Abstract

The early development of a coelom, a primitive body cavity, with stretchable mesothelial cells endows the subsequently developed internal organs a great flexibility to expand, retract, and deform. In the pleural cavity, in addition, the lung is maintained in an inflated state by the mechanical coupling between the chest wall and the lung; the mesothelial cells with bush-like elongated microvilli enmesh hyaluronic acid-rich lubricants; both minimize the work of breathing. Normal mesothelial cells are fragile in the air, and their intercellular junctions are narrow but labile. The activated mesothelial cells, on the other hand, are resilient and rich in organelles and enzymes to partake in functions such as fibrinolysis, in order to maintain the patency of the pleural cavity.
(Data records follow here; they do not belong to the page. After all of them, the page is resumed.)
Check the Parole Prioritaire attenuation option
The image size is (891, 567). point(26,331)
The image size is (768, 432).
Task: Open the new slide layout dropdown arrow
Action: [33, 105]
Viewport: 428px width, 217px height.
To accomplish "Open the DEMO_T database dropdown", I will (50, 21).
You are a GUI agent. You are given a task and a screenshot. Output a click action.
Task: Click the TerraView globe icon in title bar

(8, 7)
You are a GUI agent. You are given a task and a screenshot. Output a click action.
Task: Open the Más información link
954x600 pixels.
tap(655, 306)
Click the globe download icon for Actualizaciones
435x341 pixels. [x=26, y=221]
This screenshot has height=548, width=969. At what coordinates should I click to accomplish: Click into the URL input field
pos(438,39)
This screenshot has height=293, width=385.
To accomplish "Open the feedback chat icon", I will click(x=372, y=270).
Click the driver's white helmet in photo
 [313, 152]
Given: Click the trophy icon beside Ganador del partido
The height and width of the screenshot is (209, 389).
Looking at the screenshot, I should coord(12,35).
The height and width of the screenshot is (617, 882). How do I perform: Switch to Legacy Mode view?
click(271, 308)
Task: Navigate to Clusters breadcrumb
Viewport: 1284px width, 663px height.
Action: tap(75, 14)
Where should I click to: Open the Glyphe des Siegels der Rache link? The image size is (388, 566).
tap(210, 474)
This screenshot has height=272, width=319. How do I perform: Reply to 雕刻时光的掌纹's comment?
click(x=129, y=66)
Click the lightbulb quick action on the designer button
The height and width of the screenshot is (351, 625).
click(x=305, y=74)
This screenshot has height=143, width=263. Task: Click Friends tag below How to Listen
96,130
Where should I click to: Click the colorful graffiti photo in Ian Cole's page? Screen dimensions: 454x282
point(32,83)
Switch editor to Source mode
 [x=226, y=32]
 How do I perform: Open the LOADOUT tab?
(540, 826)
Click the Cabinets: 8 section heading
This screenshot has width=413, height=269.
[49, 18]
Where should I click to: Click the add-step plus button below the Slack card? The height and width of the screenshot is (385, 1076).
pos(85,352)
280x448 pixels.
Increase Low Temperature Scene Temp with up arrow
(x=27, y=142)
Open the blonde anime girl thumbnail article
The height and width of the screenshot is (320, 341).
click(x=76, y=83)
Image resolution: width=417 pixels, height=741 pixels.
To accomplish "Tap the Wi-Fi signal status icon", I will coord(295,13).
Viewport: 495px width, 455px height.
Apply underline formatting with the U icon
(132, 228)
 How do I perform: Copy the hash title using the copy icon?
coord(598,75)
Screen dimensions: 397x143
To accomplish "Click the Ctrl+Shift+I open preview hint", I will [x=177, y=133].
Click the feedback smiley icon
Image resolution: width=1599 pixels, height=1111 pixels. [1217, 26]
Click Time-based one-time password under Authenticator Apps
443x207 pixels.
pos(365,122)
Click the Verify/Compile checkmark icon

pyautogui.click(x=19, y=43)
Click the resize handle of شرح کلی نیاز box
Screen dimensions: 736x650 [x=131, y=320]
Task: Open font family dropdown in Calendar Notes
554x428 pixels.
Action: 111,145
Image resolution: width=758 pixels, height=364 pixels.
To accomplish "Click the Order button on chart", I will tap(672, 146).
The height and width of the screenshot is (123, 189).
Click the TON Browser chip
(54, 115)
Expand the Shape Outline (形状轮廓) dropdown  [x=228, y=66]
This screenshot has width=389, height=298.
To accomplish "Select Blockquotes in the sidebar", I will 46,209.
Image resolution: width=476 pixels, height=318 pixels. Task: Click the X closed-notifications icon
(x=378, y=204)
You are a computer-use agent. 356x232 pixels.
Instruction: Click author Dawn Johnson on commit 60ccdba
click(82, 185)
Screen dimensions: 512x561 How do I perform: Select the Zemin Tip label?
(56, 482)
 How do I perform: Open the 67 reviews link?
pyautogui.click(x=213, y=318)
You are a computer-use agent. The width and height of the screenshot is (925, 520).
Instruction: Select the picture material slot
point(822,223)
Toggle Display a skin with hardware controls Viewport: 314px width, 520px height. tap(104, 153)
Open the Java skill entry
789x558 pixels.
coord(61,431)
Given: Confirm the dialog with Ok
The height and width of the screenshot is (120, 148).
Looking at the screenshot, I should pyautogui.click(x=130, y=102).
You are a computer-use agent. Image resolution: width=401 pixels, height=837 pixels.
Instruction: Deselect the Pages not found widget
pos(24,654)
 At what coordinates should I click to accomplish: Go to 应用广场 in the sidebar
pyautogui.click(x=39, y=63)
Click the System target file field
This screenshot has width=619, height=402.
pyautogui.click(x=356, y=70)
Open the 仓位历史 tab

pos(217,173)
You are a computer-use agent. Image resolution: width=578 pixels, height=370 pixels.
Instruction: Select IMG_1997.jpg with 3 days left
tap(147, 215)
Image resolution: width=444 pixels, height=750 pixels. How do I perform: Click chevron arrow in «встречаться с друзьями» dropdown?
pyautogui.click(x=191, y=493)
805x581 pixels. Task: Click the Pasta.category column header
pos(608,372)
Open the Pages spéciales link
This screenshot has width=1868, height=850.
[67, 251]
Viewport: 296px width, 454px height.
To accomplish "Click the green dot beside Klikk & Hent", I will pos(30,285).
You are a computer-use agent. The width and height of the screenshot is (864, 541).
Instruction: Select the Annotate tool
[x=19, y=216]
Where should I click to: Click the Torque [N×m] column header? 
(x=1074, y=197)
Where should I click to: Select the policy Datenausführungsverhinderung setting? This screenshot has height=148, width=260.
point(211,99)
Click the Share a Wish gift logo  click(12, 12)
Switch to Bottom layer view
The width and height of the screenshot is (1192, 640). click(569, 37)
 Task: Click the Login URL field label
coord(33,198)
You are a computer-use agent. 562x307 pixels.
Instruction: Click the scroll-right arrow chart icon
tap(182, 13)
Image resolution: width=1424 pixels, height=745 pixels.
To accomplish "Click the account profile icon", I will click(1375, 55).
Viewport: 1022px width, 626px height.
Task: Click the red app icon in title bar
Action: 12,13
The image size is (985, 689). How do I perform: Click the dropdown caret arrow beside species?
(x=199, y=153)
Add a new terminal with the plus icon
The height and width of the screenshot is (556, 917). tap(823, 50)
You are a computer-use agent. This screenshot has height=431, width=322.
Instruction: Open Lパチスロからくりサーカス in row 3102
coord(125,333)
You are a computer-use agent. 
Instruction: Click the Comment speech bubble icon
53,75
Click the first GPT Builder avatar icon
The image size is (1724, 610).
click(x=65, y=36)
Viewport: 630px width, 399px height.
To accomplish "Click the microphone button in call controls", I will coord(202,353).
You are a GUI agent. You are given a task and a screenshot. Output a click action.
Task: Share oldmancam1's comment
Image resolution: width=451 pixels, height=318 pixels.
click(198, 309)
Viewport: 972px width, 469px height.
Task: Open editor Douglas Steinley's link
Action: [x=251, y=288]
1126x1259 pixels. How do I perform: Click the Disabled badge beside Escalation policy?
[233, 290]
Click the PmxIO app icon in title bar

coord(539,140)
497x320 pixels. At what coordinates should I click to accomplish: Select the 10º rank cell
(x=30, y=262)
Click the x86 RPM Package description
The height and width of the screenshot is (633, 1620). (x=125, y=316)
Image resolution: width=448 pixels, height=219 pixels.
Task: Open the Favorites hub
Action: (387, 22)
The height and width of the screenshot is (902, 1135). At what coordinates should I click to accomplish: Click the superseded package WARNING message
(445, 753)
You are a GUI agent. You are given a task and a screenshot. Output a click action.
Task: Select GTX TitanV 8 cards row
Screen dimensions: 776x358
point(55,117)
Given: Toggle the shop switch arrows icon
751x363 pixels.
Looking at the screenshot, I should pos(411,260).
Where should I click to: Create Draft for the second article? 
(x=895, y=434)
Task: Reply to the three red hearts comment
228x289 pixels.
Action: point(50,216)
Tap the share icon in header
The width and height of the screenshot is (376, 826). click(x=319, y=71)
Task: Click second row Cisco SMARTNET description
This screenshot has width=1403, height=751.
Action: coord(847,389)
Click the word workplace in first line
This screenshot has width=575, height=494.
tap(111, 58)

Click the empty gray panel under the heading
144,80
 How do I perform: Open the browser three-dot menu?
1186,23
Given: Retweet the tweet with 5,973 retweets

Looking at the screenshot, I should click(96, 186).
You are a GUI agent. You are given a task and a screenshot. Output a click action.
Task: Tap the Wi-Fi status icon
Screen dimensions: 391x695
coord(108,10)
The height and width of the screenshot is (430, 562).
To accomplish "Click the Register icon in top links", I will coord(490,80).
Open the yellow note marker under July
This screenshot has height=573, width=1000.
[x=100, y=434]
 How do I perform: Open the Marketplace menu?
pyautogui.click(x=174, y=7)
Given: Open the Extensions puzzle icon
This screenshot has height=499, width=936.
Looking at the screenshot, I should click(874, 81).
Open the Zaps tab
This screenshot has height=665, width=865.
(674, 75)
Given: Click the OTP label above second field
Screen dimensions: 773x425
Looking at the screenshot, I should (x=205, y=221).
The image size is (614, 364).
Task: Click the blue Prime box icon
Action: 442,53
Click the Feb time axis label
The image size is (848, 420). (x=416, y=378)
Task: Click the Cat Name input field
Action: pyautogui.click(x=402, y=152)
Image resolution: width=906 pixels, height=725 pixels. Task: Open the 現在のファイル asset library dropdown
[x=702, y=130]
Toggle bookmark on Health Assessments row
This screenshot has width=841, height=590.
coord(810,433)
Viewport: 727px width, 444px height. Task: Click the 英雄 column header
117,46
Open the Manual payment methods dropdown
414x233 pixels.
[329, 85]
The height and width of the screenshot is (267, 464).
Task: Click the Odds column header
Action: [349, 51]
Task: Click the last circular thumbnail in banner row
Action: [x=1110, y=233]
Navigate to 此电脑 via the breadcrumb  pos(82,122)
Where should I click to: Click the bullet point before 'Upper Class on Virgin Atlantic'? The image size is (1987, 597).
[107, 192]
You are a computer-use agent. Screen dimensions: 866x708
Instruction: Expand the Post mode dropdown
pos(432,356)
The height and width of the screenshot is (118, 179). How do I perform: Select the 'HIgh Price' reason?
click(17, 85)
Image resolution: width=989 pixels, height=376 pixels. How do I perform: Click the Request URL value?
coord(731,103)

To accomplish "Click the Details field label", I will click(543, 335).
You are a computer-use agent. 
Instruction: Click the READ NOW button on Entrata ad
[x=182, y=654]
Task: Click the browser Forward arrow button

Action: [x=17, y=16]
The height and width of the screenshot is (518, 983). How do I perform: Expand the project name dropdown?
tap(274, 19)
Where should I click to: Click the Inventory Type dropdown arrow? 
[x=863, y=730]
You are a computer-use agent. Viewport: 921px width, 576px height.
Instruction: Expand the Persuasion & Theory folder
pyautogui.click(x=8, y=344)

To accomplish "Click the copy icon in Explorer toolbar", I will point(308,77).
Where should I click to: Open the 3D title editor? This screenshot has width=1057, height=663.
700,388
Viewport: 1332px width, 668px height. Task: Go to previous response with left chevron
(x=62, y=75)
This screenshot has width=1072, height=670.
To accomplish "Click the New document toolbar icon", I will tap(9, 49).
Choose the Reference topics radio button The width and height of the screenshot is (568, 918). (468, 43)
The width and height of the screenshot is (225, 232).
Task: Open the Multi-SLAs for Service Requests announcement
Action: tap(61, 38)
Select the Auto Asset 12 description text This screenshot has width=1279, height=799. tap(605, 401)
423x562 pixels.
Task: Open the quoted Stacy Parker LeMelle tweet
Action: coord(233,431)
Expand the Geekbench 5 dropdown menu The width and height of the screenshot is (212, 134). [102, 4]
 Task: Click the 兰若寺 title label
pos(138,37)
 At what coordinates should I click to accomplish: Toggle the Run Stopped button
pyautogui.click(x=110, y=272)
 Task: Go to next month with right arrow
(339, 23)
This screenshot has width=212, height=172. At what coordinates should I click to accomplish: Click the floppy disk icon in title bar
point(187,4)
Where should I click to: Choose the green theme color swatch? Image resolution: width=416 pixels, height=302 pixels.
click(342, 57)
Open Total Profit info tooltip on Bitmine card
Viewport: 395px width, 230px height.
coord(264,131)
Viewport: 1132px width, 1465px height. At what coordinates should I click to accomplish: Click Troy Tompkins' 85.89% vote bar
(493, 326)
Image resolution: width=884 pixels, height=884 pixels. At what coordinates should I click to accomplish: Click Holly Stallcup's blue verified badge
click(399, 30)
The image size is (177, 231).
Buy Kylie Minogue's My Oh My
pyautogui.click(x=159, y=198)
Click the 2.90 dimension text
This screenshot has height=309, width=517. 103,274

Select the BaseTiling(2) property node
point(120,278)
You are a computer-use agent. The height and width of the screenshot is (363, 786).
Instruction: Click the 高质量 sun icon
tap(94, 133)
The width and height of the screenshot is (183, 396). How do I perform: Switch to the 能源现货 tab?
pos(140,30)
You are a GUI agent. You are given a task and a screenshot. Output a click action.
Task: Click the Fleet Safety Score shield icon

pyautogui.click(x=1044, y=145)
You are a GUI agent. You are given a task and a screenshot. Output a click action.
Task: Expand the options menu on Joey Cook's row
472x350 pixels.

Fluid and electrolytes permeate freely between normal mesothelial cells; the fluid moves in and out of the pleural cavity following Starling's law, with the endothelium as the main barrier. Transudates in the pleural cavity are formed from alterations of the hydrostatic-osmotic pressure relationship, which normally keeps the pleural cavity dry. More than one factor is usually involved in the formation of exudates. Proteins, particles, and cells in the pleural exudates are removed mainly from the preformed stomas and the lymphatic lacuna present in the lower mediastinum and also in the subcostal region and portions of the diaphragm. This removal of the pleural fluid and particles by the lymphatic route is enhanced by the respiratory movements and is partly responsible for the topographic differences of the pleural pressure. Kampmeier's foci found in the location of the stomas are conglomerates of activated mesothelial and lymphoreticular cells with central capillary and lymphatic vessels. They act like tonsils to impede direct entry of undesirable materials from the pleural cavity into the chest wall and mediastinum.